Kindness Creates Space for Flow
Kindness creates space for flow in a number of ways. First, it makes us feel good to help others. Next, kindness is contagious. It causes a ripple to go from a recipient to recipient. So, we may think we are only helping one person, but in reality the chain reaction goes far beyond anything we can imagine. Finally, performing random acts of kindness (RAKs) enables us to practice being conduits of flow. The more we give without expectation, the more we are open to receive.
Care Moves Beyond Valentine’s Day
In her new book, It’s Not Your Money: How to Live Fully from Diving Abundance, Tosha Silver discusses becoming a source of kindness. She writes: You have to want to let God use you to give. You have to want to be part of the Flow, not only financially, but in every way. There are many ways to give. In turn, it allows us to receive in countless ways, too. Flow is a major theme of all of Silver’s books, seminars, and teachings. To learn more about her offerings, see her website: https://toshasilver.com/
As a former Girl Scout leader, I had the troops craft and deliver valentines to the folks at the Soldiers and Sailors Home where we lived. The veterans were so touched that these youngsters would make them cards and spend time chatting with them. Then, the girls voted to expand the card making and delivery project to include Veteran’s Day, too. The supplies for the craft were simple. And, so were the messages, including Happy Valentine’s Day! and Thank you for serving!
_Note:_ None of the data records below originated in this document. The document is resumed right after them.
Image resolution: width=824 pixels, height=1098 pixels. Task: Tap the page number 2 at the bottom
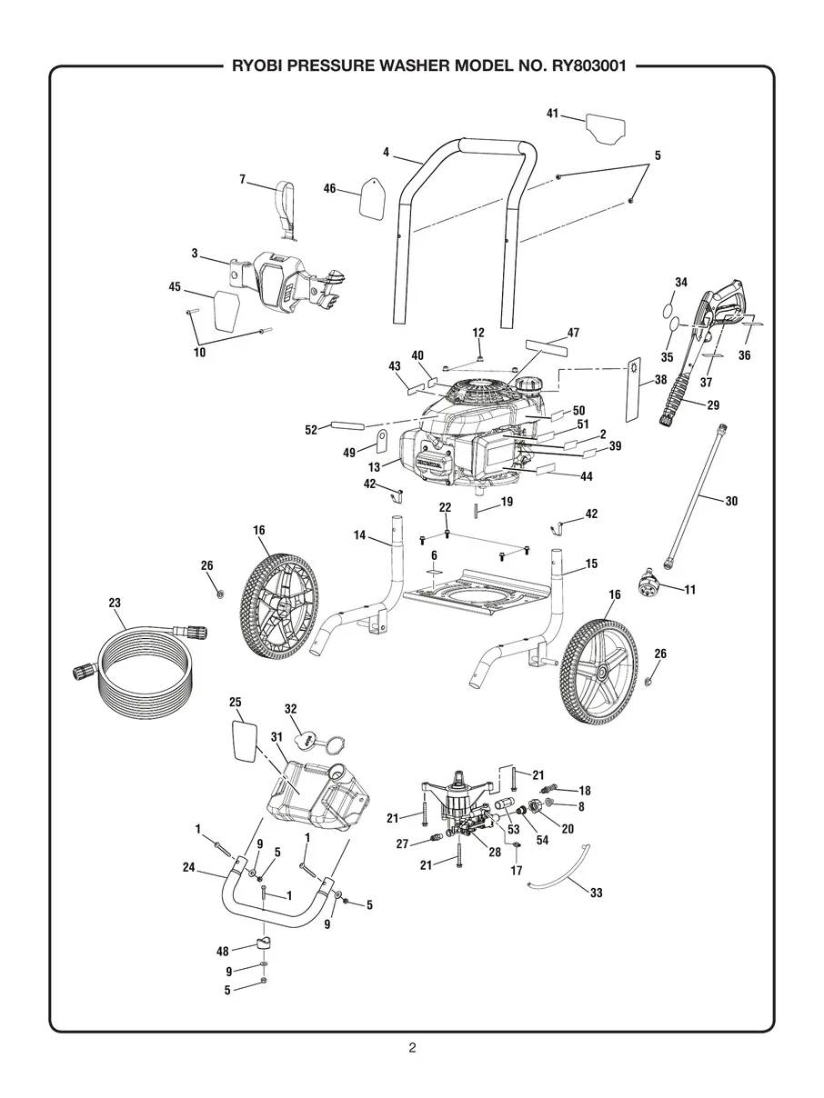point(412,1048)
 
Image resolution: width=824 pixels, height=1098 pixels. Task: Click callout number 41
point(552,113)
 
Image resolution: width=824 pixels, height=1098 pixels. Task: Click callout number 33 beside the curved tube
point(596,893)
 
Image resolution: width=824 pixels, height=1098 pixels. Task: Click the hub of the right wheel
point(603,672)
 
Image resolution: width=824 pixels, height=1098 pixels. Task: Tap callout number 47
point(573,333)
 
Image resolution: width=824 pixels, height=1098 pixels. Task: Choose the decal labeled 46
point(371,197)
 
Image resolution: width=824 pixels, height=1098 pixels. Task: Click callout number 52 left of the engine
point(312,428)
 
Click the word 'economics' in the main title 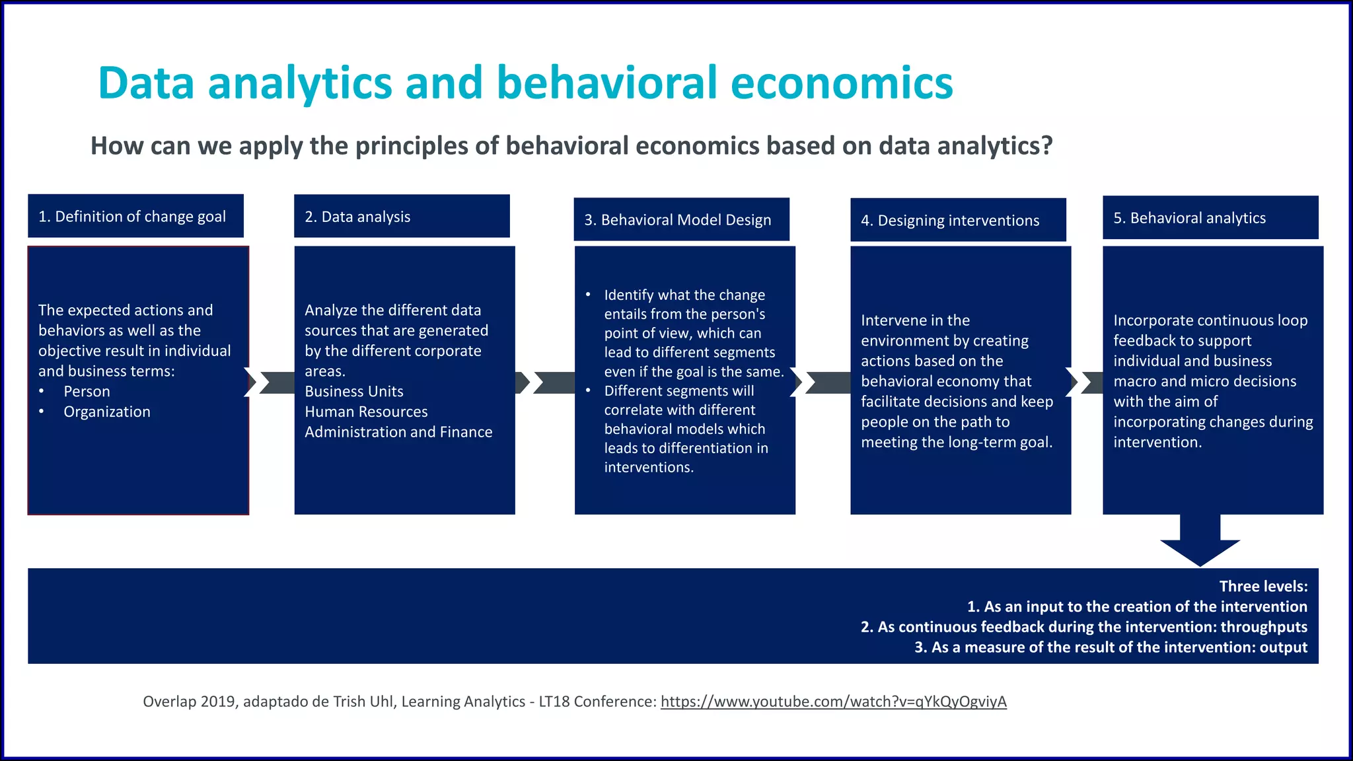(x=842, y=83)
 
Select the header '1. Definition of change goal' (x=135, y=217)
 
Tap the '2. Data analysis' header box (x=401, y=217)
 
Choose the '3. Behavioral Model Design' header (x=681, y=220)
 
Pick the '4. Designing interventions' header (x=957, y=221)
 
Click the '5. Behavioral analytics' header (x=1210, y=218)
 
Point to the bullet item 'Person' (x=87, y=392)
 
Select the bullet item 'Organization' (x=107, y=412)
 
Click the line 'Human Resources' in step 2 (x=366, y=412)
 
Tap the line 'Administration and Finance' (x=398, y=432)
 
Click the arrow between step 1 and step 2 (x=272, y=382)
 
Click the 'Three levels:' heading (x=1262, y=587)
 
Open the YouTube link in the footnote (x=833, y=702)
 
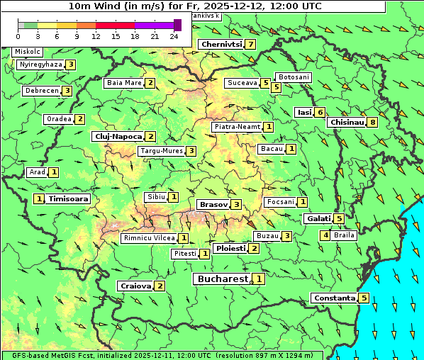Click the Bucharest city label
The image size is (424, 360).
pyautogui.click(x=222, y=279)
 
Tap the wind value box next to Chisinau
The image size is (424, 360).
pyautogui.click(x=373, y=122)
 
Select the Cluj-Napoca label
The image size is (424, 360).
pyautogui.click(x=118, y=136)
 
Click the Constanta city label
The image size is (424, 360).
pyautogui.click(x=333, y=298)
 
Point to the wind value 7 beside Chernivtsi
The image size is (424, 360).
pyautogui.click(x=251, y=45)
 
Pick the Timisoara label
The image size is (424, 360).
pyautogui.click(x=69, y=199)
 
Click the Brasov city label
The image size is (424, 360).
pyautogui.click(x=213, y=204)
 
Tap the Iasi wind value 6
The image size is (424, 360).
pyautogui.click(x=320, y=112)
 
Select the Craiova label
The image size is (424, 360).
pyautogui.click(x=135, y=286)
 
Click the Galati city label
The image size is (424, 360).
pyautogui.click(x=318, y=219)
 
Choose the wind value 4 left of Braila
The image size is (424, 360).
pyautogui.click(x=325, y=235)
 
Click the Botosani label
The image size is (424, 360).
pyautogui.click(x=294, y=77)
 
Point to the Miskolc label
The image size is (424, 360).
pyautogui.click(x=28, y=52)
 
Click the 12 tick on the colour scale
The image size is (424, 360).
pyautogui.click(x=96, y=35)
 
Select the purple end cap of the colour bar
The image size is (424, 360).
pyautogui.click(x=177, y=25)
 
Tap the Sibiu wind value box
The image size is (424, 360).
pyautogui.click(x=174, y=196)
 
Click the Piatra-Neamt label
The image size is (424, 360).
pyautogui.click(x=237, y=127)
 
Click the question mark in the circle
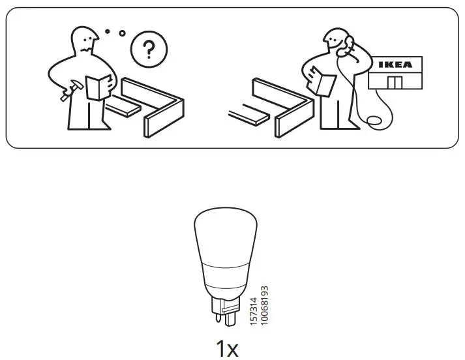pyautogui.click(x=149, y=49)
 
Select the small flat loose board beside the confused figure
pyautogui.click(x=123, y=106)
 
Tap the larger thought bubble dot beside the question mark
pyautogui.click(x=122, y=33)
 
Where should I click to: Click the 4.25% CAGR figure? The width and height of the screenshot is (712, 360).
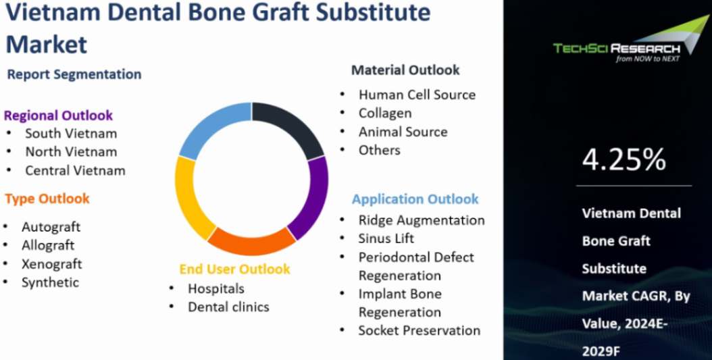point(624,159)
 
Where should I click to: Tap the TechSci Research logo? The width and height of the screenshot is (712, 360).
point(621,46)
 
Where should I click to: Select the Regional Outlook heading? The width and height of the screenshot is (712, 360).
point(58,115)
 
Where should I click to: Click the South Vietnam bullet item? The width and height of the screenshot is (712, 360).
point(71,134)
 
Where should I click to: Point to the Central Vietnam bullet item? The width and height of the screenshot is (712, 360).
point(75,170)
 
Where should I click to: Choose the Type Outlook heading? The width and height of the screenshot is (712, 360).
point(47,199)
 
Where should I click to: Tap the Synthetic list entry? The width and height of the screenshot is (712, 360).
point(50,282)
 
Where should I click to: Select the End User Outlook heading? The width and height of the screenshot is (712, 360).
point(234,269)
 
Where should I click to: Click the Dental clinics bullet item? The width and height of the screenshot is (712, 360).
point(228,307)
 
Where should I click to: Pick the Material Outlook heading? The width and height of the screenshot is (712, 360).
point(405,70)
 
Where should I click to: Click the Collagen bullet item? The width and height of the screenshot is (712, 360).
point(384,113)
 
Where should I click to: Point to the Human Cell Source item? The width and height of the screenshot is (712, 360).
point(417,95)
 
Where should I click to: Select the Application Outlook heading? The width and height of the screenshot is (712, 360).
point(415,199)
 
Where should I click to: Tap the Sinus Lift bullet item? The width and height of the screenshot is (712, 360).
point(386,238)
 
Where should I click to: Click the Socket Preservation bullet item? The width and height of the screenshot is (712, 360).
point(419,330)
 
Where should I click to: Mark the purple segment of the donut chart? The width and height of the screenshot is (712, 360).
point(312,196)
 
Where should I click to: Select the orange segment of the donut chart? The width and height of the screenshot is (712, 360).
point(250,240)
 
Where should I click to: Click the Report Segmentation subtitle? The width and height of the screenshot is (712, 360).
point(74,74)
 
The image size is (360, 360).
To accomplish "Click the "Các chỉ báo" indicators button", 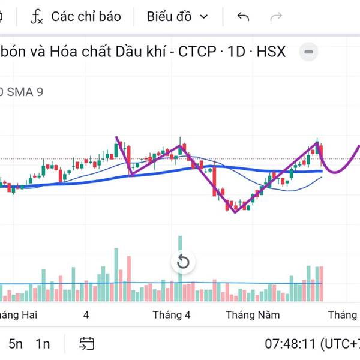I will tap(86, 16).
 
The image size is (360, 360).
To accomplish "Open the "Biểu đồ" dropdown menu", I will tap(177, 16).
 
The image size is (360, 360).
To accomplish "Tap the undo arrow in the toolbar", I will tap(243, 16).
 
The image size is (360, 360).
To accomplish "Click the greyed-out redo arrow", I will tap(276, 16).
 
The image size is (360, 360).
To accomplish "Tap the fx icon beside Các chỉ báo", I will tap(37, 16).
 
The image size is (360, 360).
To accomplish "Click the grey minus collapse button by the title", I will tap(309, 52).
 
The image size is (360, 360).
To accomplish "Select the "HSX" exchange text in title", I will tap(271, 52).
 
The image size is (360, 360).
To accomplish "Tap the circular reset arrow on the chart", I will tap(183, 262).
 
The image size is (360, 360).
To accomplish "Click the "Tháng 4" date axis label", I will tap(172, 315).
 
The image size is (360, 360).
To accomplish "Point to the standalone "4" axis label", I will tap(86, 315).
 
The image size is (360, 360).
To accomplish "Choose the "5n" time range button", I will tap(16, 344).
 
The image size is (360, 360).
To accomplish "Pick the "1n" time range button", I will tap(43, 344).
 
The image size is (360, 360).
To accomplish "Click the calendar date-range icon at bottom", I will tap(87, 344).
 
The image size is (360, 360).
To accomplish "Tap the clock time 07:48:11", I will tap(290, 344).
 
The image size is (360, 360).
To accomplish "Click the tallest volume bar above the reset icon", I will tap(179, 246).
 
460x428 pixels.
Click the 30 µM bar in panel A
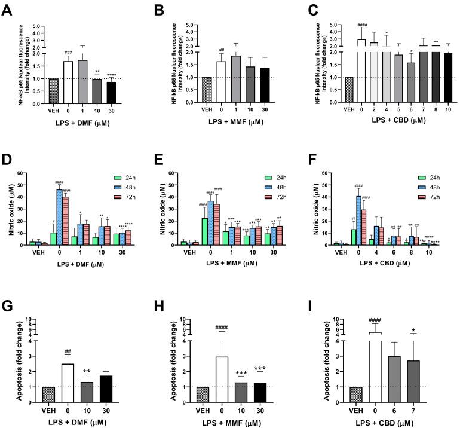tap(111, 92)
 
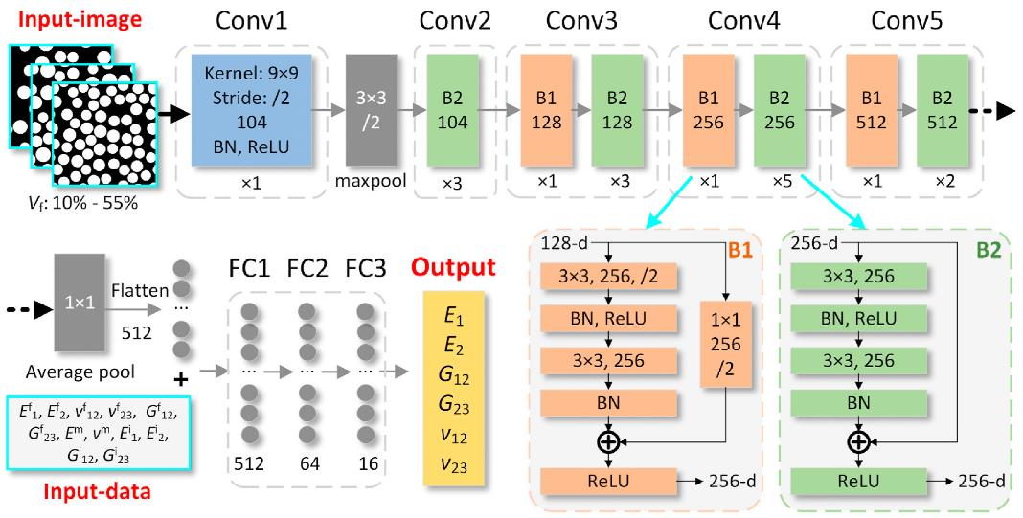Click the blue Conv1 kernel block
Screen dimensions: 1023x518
click(x=250, y=109)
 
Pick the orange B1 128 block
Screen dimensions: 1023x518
click(x=546, y=109)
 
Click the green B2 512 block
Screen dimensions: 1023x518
click(x=943, y=109)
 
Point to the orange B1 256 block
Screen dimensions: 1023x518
click(x=709, y=109)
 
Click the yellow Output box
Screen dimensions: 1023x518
click(x=453, y=388)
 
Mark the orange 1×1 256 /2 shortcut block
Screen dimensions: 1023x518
click(x=726, y=344)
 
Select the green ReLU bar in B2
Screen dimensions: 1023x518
click(x=858, y=481)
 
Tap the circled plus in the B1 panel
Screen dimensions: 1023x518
click(x=608, y=441)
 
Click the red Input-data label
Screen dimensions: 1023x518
click(x=97, y=491)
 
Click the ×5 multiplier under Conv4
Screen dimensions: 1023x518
click(x=779, y=181)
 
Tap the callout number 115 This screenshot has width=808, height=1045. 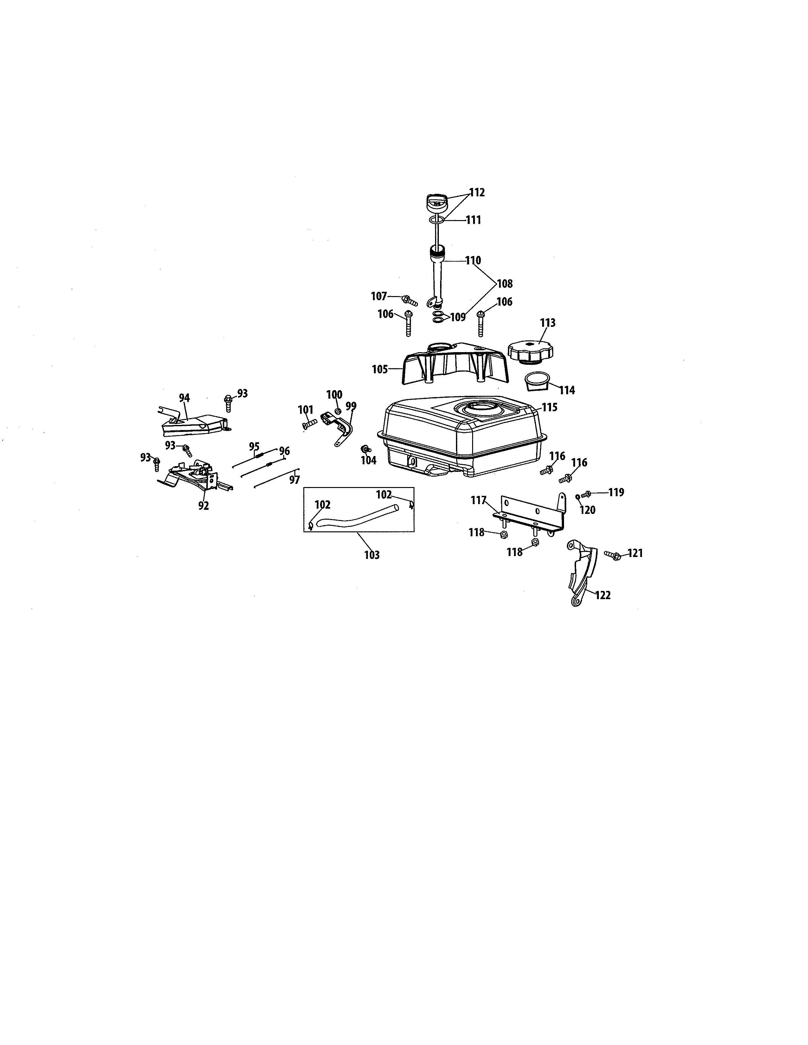(x=549, y=407)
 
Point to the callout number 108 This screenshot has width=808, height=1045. (x=504, y=284)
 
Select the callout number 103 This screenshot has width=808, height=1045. (x=372, y=555)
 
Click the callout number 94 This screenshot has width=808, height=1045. (x=184, y=398)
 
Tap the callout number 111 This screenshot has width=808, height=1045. (x=473, y=220)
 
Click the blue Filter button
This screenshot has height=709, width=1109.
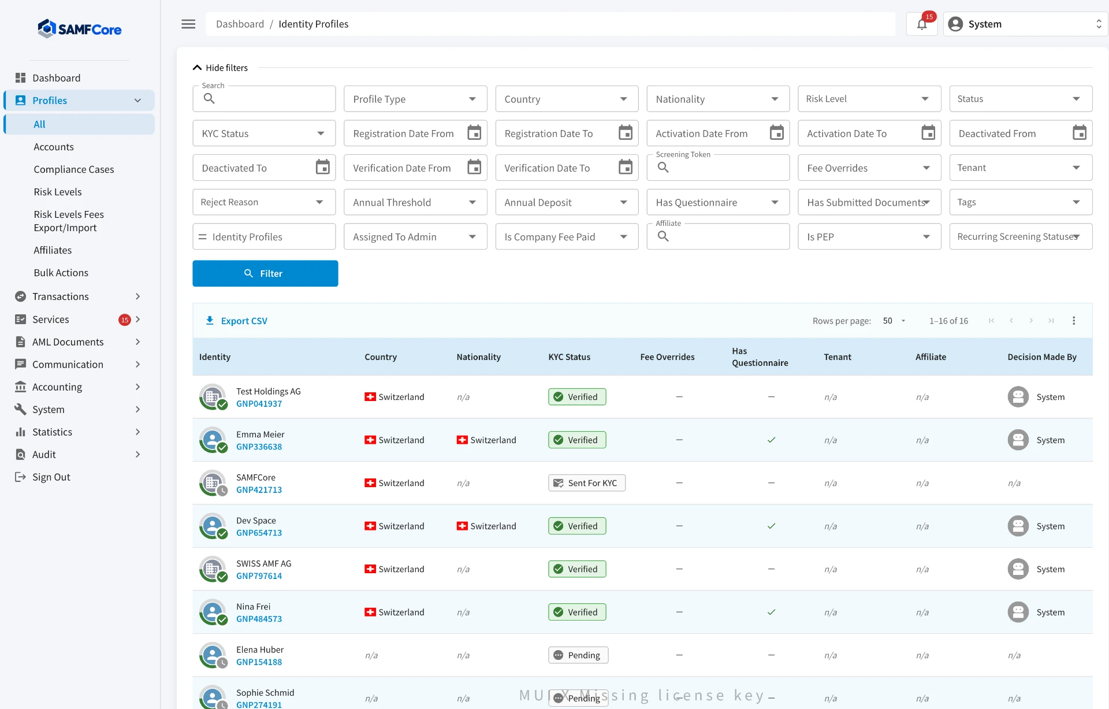[265, 273]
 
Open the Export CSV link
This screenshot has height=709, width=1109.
[237, 321]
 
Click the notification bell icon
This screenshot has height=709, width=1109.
[922, 24]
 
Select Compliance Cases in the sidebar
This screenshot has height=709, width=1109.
[74, 169]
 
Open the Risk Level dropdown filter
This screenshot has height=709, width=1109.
[869, 99]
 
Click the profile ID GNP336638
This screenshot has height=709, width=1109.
[259, 447]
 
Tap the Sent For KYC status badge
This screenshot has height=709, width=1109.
[587, 483]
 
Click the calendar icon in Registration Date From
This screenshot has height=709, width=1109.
[474, 133]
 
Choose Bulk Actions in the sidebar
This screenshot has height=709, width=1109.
[61, 273]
Take a clue from Glinda, the Good Witch of the North in the Land of Oz. Get out your (invisible) magic wand and create kindness wherever you go. Find ways to ensure others of their own talents, gifts, and/or goodness. Call or visit an elderly relative. Share a plate of cookies – or a box of Girl Scout Trefoils – with a new neighbor. Let someone go ahead of you in line at the grocery store. Hold the door open for a mother with young children. You get the idea. Go for the Girl Scout motto: Turn a good dead daily! And, then for a moment feel the warm sense of flow that floods your heart. At the end of the day, take 15 minutes to journal about the experience. Consider some of these questions as you write: Who did you help? How did they react to your kindness? When will you take time to do RAKs again? Hopefully soon!